If the aim is to build a thread of ‘digital trust’ with your client as well as meet regulatory requirements, our advice is thinking before you act. Because DLP (data loss prevention) is not just about a tick in the box of things *not* going wrong. It’s rather about a nexus of processes, controls and strategic decisions managing a multitude of risks.
The first step is all about you and your business, your data, and threats not the tools.
The first step is to identify the data you must protect, the data you want to protect in addition to the above and then ensure that you have captured every aspect of that data. Then and only then can you start thinking about how you will go about protecting it.
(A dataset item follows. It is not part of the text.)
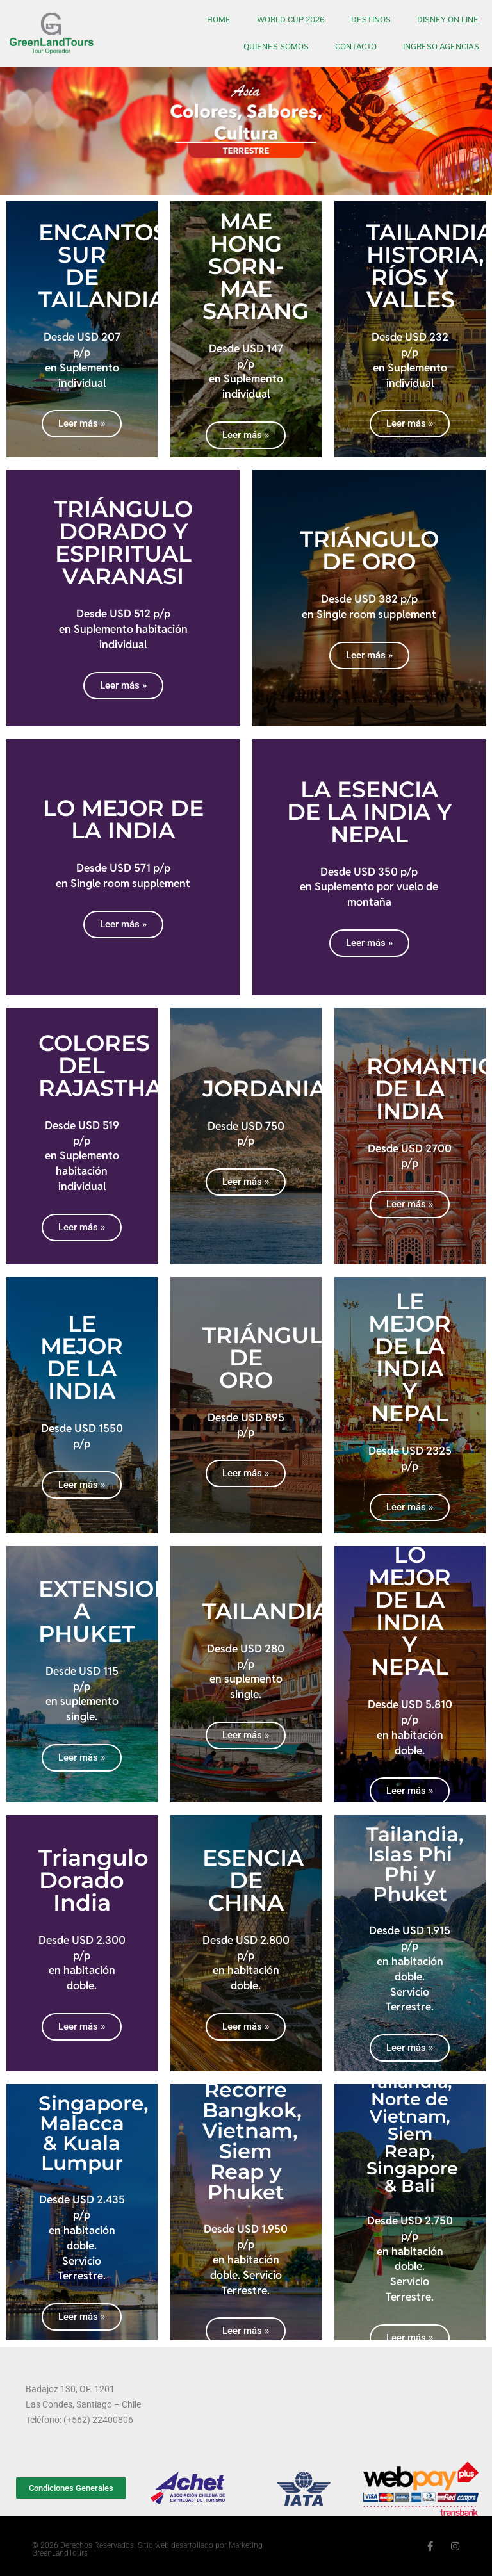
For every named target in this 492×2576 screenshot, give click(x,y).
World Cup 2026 (291, 19)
And what from.
The first step is often fudged but we maintain it is not optional. Poor Data loss prevention implementation because the first step was rushed is not uncommon so spend the time to be sure you know the population of data you are protecting. Stating the obvious here, but that will change your approach, so it matters.
Work with your clients, internal security team, data protection officer (if you have one) and define the data which is sensitive to your organisation.
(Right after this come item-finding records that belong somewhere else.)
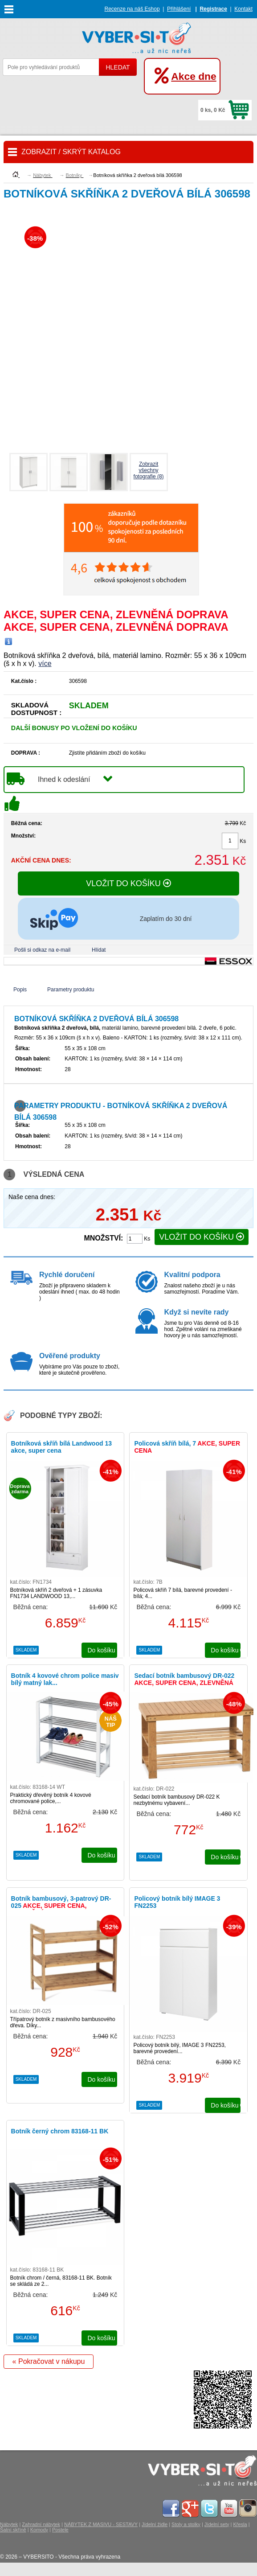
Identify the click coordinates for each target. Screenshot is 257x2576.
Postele (60, 2529)
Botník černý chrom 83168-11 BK (60, 2131)
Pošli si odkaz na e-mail (42, 950)
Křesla (240, 2524)
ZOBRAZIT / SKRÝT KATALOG (71, 152)
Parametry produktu (70, 989)
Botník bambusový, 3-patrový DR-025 (61, 1905)
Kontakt (243, 9)
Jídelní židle (154, 2524)
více (44, 663)
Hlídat (99, 950)
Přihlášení (179, 9)
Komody (39, 2529)
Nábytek (9, 2524)
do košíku (102, 1650)
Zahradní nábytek (41, 2524)
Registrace (213, 9)
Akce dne (193, 76)
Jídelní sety (216, 2524)
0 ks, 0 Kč (212, 110)
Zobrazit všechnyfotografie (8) (149, 470)
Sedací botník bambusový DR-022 (184, 1682)
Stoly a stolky (185, 2524)
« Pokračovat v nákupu (48, 2361)
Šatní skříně (13, 2529)
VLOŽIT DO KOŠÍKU (128, 883)
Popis (20, 989)
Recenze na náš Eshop (132, 9)
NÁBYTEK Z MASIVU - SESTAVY (101, 2524)
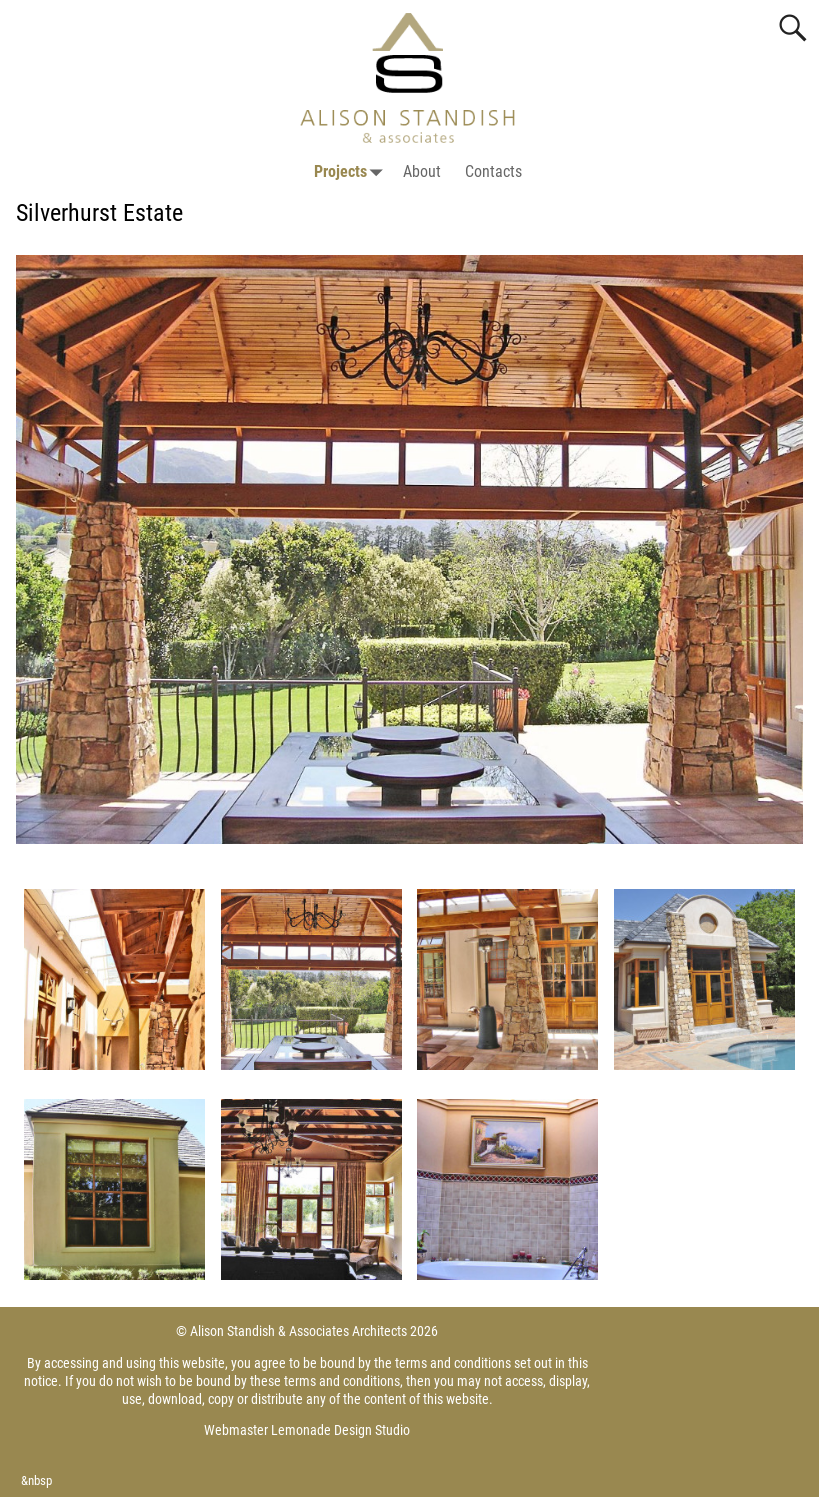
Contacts (493, 171)
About (422, 171)
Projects (352, 172)
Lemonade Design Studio (340, 1430)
Not everything is as important. Don’t fall in this trap, focus on your crown jewels, and build on top of it.
Once you identify what data you want to protect and have gone 3 rounds on what is in and what is out of that category, you need to work out the mechanics: where the data lives, who is allowed to access it and under what conditions and of course and above all… what are you keeping this data safe from? What are the threats you are anticipating? Do they change depending on whether the data is in storage or in use or in motion? (Hint: they always do).
But we should be weary of false prophets.
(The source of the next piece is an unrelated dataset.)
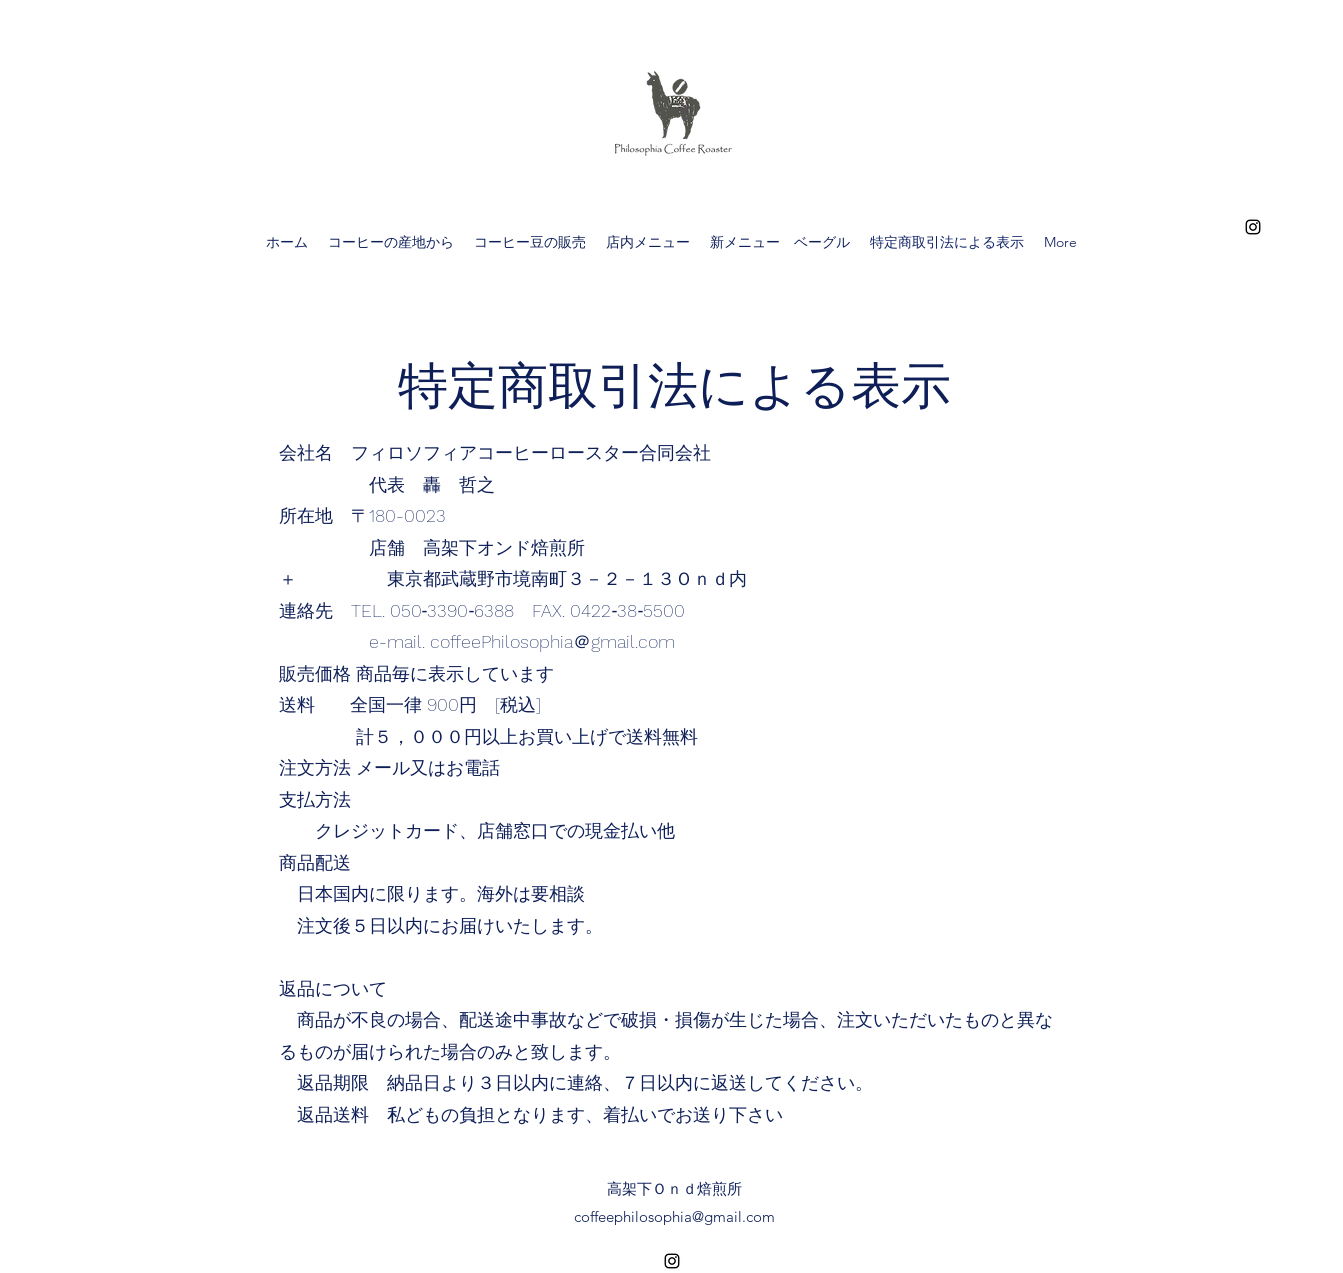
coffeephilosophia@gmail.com (674, 1216)
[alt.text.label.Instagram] (1253, 227)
Most provider claims that they offer an easy path to compliance, but implementations are not easy, and they entail a lot of strategic decisions that go back to what you are trying to do.
Will you encrypt everything at rest and transit, of course you should, and this is something which tools don’t like much however they won’t say this in open. You end up making a difficult trade-off by either granting the decryption keys to the tools or ignore the encrypted data (mostly later)
Will you use a rule or dictionary-based solution and tweak and customise as you go, leaving analysts in a never-ending game of whack-a-mole while training the system?
Will you invest in detective solutions?
There are no right and wrong answers. Only answers that are right and wrong for the context of your business, the data you are trying to safeguard and the threats you anticipate. And that’s before you’ve even looked at the cost of some of these solutions that may be forbidding for your business. These are not cheap bits of kit.
Thanks for nothing, we hear you say. So, what should I do instead?
Well. Spend as much time on the early conversations around what data you will focus on and what threats you will seek to prevent.
Always think prevention ahead of detection/reaction. You might need both type of controls however in our experience focussing on former gives you better overall prevention.
Then invest in your processes. Make sure you have active vulnerability management.
That means know your vulnerabilities and manage them. And remember that some of the steps you need to take don’t need sophisticated tooling as much as consistent implementation. Access control is still your best defence against data loss. Ultimately, focus on what you are protecting and what you are protecting it from is about your awareness and proactive management. The tools are there to help you do it, once you are clear what it is you need to be doing. Not the other way round.